■ Problem ■
Go through the lines below and copy any that hold the string "agent".

■ Data excerpts ■
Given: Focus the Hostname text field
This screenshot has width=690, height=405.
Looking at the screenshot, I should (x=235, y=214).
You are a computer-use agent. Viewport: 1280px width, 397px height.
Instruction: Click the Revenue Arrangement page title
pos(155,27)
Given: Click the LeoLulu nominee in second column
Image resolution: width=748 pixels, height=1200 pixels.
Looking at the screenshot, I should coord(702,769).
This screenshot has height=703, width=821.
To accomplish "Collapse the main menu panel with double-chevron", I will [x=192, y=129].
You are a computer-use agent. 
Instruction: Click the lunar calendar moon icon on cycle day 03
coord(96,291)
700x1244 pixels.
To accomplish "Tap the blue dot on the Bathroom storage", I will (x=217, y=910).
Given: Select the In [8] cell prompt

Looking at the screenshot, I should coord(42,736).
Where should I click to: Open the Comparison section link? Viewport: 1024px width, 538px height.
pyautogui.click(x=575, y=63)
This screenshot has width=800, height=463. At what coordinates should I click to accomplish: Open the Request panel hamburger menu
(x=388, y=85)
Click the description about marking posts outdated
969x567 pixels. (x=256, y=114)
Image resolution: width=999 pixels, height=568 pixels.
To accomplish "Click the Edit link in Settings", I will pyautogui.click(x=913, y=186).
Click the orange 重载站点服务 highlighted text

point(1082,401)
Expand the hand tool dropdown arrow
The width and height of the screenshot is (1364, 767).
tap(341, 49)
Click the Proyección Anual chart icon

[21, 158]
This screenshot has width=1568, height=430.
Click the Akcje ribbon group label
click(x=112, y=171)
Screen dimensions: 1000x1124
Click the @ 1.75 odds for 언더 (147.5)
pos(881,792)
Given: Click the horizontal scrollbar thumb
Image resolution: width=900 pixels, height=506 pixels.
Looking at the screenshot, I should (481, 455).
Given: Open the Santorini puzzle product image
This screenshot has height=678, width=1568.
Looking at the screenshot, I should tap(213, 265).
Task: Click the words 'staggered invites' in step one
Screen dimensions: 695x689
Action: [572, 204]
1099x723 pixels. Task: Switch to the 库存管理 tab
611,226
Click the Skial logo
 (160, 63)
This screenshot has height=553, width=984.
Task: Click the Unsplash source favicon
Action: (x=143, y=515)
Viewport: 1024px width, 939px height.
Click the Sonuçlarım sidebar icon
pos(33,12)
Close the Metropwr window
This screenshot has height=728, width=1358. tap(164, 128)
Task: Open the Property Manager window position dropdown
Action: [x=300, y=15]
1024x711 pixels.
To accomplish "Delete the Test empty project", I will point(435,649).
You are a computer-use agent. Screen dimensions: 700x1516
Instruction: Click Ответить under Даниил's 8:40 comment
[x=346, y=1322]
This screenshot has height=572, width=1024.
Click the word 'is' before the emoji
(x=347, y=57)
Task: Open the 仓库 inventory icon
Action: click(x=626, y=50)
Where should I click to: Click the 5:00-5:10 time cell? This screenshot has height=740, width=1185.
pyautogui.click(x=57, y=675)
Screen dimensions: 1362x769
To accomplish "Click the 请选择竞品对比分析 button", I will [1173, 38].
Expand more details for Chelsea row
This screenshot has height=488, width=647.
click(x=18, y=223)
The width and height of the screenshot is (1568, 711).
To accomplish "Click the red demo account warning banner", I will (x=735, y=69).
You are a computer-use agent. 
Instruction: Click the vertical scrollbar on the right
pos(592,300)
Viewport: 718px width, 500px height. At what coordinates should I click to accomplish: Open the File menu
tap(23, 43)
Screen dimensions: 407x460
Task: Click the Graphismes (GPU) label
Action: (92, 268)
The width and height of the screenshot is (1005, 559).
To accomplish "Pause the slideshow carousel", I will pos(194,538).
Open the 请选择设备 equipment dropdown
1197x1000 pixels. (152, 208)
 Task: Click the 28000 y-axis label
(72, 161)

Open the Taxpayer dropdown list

■ Written solution ■
You are a computer-use agent. Viewport: 1280px width, 397px height.
You are a computer-use agent. 
You are a computer-use agent. Screen dimensions: 700x1516
You are a computer-use agent. 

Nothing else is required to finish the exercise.